© Reuters. FILE PHOTO: The Suncor tar sands processing plant near the Athabasca River at their mining operations near Fort McMurray, Alberta, September 17, 2014. REUTERS/Todd Korol/File Photo
By Nia Williams
CALGARY, Alberta (Reuters) – Canada’s first emissions reduction roadmap relies heavily on the oil and gas sector to help Ottawa reach its 2030 climate goal, but there is a still a big gap between what industry and government say are achievable cuts.
Oil and gas is Canada’s highest-polluting sector, accounting for 26% of total emissions. If Prime Minister Justin Trudeau’s Liberal government is to meet its climate target of reducing overall emissions 40-45% below 2005 levels by 2030, the oil and gas industry will need to make drastic cuts.
So far Canada has missed every emissions reduction goal it has ever set and oil and gas pollution has risen 19% between 2005 and 2019. Canada’s new Emissions Reduction Plan, announced on Tuesday, aims to cut oil and gas emissions by 42% from current levels by 2030.
“Ambition is one thing, action is what’s required,” Suncor Energy (NYSE:) Chief Executive Mark Little told a sustainability conference in Vancouver on Tuesday, adding industry needed to work with government to align climate targets.
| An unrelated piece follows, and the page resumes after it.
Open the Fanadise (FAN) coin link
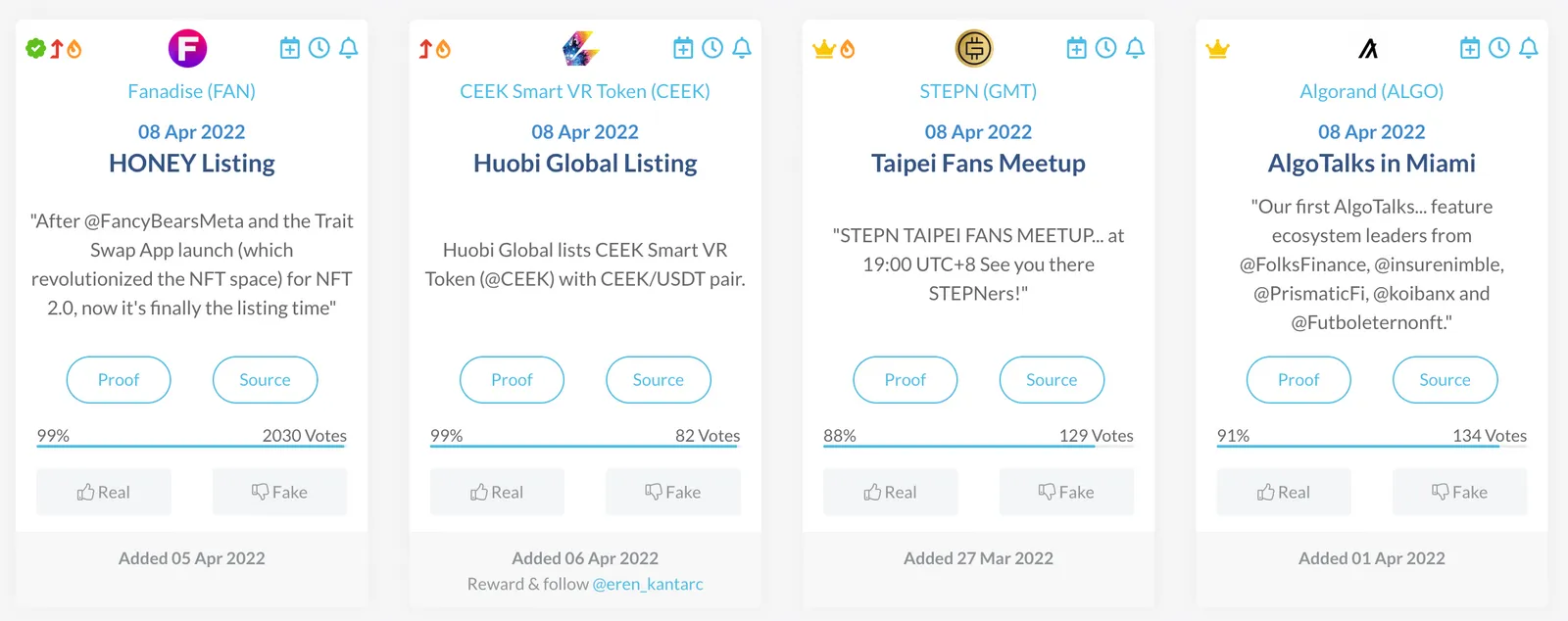The height and width of the screenshot is (621, 1568). coord(192,91)
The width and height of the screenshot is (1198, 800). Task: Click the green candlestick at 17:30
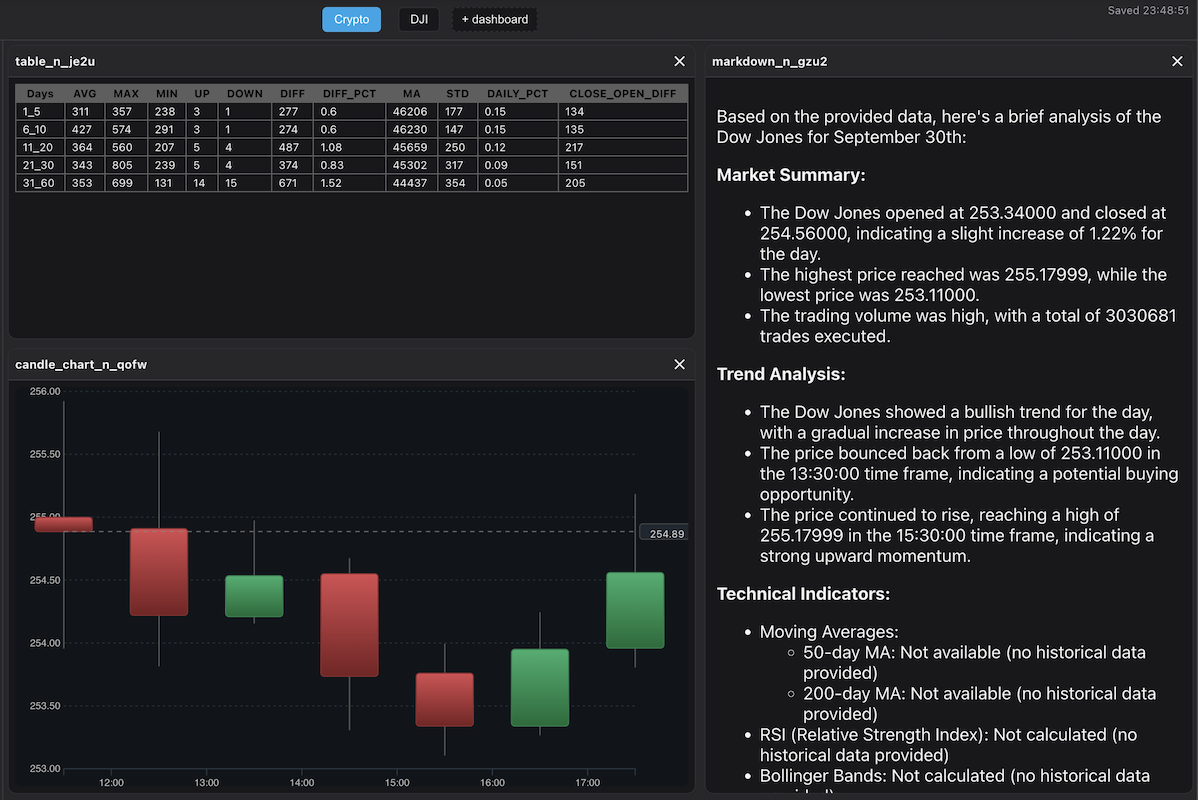point(635,610)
The Oil Sands Pathway Alliance, a group of six Canadian oil and gas companies including Suncor, is targeting only a 32% cut by 2030. Their alliance, which accounts for 90% of northern Alberta’s oil sands production, is aiming for net-zero emissions by 2050.
“The Pathways Alliance has been clear that the interim goals set for our industry must be flexible, realistic and achievable,” Kendall Dilling, interim director of the group, said in a statement.
The Liberal government, which has had a strained relationship with the oil and gas industry since coming to power in 2015, is also developing an oil sands emissions cap as promised in the last election.
Trudeau said oil and gas leaders themselves recognised the need to get to net-zero by 2050.
“These are plans that are consistent with that objective that they have themselves laid out,” Trudeau told a press conference following the ERP release.
Ottawa is relying on a handful of levers to slash oil and gas emissions, such as cutting methane output and new technologies including carbon capture and storage (CCS), said Dave Sawyer, principal economist at the Canadian Climate Institute.
CCS involves capturing and permanently sequestering emissions underground, a costly process that the oil and gas sector wants public money to help fund. After months of negotiations Ottawa is expected to announce CCS tax credit in the 2022 budget next week.
“Industry’s job is to keep costs down and transfer the risk from their shareholders to someone else, so there’s a discussion here around subsidizing emissions reductions,” Sawyer said.
That is despite a surge in cashflows from rising crude prices as Russia’s invasion of Ukraine disrupts global oil supplies.
Deborah Yedlin, chief executive of the Calgary Chamber of Commerce, a business lobby group in the heart of the oil patch, said high commodity prices were likely to be short-lived and accelerated climate targets will require more spending on commercial demonstration projects.
“Industry will therefore require government investment in technology through public-private partnerships,” Yedlin said.
Many environmental campaigners criticised the oil and gas industry for not doing its fair share. The sector is expected to cut emissions 31% from 2005 levels by 2030, far less than the electricity sector’s 88% reduction, but still more than transportation’s 11% cut.
“We need an all-hands-on-deck-approach to climate action, but according to this plan, some sectors – most notably oil and gas – will not contribute their fair share, letting the burden fall on workers, consumers, and other industries,” said Caroline Brouillette, national policy manager for Climate Action Network.